Property insurance policyholders in New Zealand are carrying the cost of emergency responses that have no connection to fire risk or property damage – a structural misalignment the government has directed the Department of Internal Affairs to examine.
The contradiction at the centre of that misalignment is straightforward: a levy designed around fire risk is funding an organisation where fire is now a minority activity. Between July 1, 2025, and March 31, 2026, only 59% of Fire and Emergency New Zealand’s (FENZ) recorded call-outs – including false alarms – were fire-related. The remaining 41% covered medical emergencies, maritime incidents, and severe weather events. Yet approximately 95% of FENZ’s operating revenue is drawn from a levy applied to property insurance premiums – fundamentally unchanged in design since 1975.

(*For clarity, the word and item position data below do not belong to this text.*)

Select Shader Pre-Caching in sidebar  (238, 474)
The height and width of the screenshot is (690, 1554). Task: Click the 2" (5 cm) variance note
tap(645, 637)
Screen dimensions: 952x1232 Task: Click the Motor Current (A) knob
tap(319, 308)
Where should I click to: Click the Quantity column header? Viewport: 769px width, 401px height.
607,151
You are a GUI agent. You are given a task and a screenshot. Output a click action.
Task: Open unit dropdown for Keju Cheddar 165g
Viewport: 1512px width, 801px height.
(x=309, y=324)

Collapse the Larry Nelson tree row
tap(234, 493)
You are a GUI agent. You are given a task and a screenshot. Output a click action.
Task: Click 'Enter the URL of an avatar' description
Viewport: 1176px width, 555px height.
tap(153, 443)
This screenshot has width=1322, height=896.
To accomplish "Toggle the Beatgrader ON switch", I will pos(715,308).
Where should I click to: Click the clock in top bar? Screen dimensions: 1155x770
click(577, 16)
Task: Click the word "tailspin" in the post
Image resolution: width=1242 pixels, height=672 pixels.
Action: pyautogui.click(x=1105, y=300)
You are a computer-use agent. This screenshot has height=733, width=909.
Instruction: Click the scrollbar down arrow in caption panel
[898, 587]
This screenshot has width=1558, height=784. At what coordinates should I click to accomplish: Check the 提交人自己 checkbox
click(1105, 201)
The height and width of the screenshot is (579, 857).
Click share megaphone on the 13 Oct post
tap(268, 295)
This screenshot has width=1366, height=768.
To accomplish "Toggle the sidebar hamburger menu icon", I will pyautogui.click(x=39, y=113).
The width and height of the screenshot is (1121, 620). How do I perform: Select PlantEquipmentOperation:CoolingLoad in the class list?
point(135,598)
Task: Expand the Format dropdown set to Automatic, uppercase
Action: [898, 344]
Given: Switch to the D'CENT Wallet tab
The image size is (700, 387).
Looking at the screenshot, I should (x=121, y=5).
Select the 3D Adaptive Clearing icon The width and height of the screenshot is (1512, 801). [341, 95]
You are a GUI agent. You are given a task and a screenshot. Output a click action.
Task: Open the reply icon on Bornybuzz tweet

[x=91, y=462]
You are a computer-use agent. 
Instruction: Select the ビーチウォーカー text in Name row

Minister of Internal Affairs Brooke van Velden announced June 17 that the Department of Internal Affairs has been tasked with assessing whether the levy remains appropriate, or whether alternative collection mechanisms are more viable. “Given the significance of the levy, it is timely to consider whether its design and operation remain appropriate, or whether improvements are possible,” van Velden said. The review will not affect levy rates already set for the three years from July 1, 2026, but its findings are expected to inform future regulatory and legislative decisions on FENZ’s funding structure.
As the share of non-fire call-outs grows – driven by an expanding statutory mandate under the Fire and Emergency New Zealand Act 2017 and an increase in severe weather events – insured property owners are absorbing a larger cross-subsidy for a universal service they do not exclusively use. Embedded in that cross-subsidy is a free-rider problem that has persisted since the levy’s introduction. Uninsured property owners draw on FENZ services without contributing to its budget, shifting that cost onto the insured pool entirely. The Department of Internal Affairs will engage targeted stakeholders and examine whether insurance is the only feasible collection method, or whether other approaches are practical – including whether the levy’s current design and scope remain appropriate given the breadth of FENZ’s current mandate.
For the insurance industry, the structural problems with the current model operate on two separate levels – one about the appropriate vehicle for funding a public good, the other about market stability. On the equity question, the Insurance Council of New Zealand | Te Kāhui Inihua o Aotearoa (ICNZ) has noted that FENZ serves all New Zealanders regardless of insurance status, yet its funding falls almost entirely on the insured pool. ICNZ chief executive Kris Faafoi said this makes the case for examining whether a universal public service should be funded through a mechanism other than private insurance premiums.
On the market stability question, Faafoi argued that continued reliance on insurance levies risks compounding pressure on premiums in a way that erodes the coverage base the levy depends on. “When premiums rise, there is a real risk people reduce their cover or go without it altogether. That has broader consequences for individuals, communities, and the wider economy,” he said. As coverage rates fall, the funded pool shrinks, placing further upward pressure on premiums for those who remain insured – a cycle that undermines both FENZ’s revenue stability and insurance penetration more broadly.
Faafoi said officials should examine how comparable international jurisdictions fund fire and emergency services, noting that many do so through central or local government rather than insurance levies. “We look forward to engaging constructively with officials as they consider options, including overseas models, to ensure FENZ is well-supported into the future,” he said. ICNZ has separately proposed a Community Protection Levy as a parallel industry initiative – distinct from the current review – intended to fund large-scale pre-disaster resilience work, such as infrastructure and land use measures ahead of natural hazard events. Where the government’s review addresses how FENZ’s core operations are funded, ICNZ’s proposal targets upstream risk reduction. Faafoi said that fewer large-scale weather events mean fewer FENZ activations, reducing pressure on the levy and on claims simultaneously – making resilience investment relevant to both the frequency of FENZ call-outs and the long-term affordability of insurance.
While the government’s review focuses on how FENZ’s funding is collected, questions about how existing funds have been spent have emerged alongside it – a distinction the New Zealand Professional Firefighters Union (NZPFU) said the review must not overlook. National Secretary Wattie Watson said that since FENZ was established with a $300 million funding boost in 2017, levy revenue has approximately doubled. Over the same period, management and support staff numbers have doubled while career and volunteer firefighter numbers have remained near 1990s levels. Expenditure on consultants and contractors has also grown, with consultancy and contractor costs in 2022 running at double the level recorded when FENZ was established – and continuing to rise each year since. “Any review must also have the power to do a deep dive into the management of FENZ and the way in which the funding has been spent to date,” Watson said.
No timeline for the review’s stakeholder engagement or reporting has been announced. For insurance professionals, the pattern Watson described carries a direct implication: the figures suggest policyholders have been funding an organisation whose structural costs have expanded faster than its career and volunteer firefighter capacity – a question that persists regardless of whether the levy is reformed or replaced.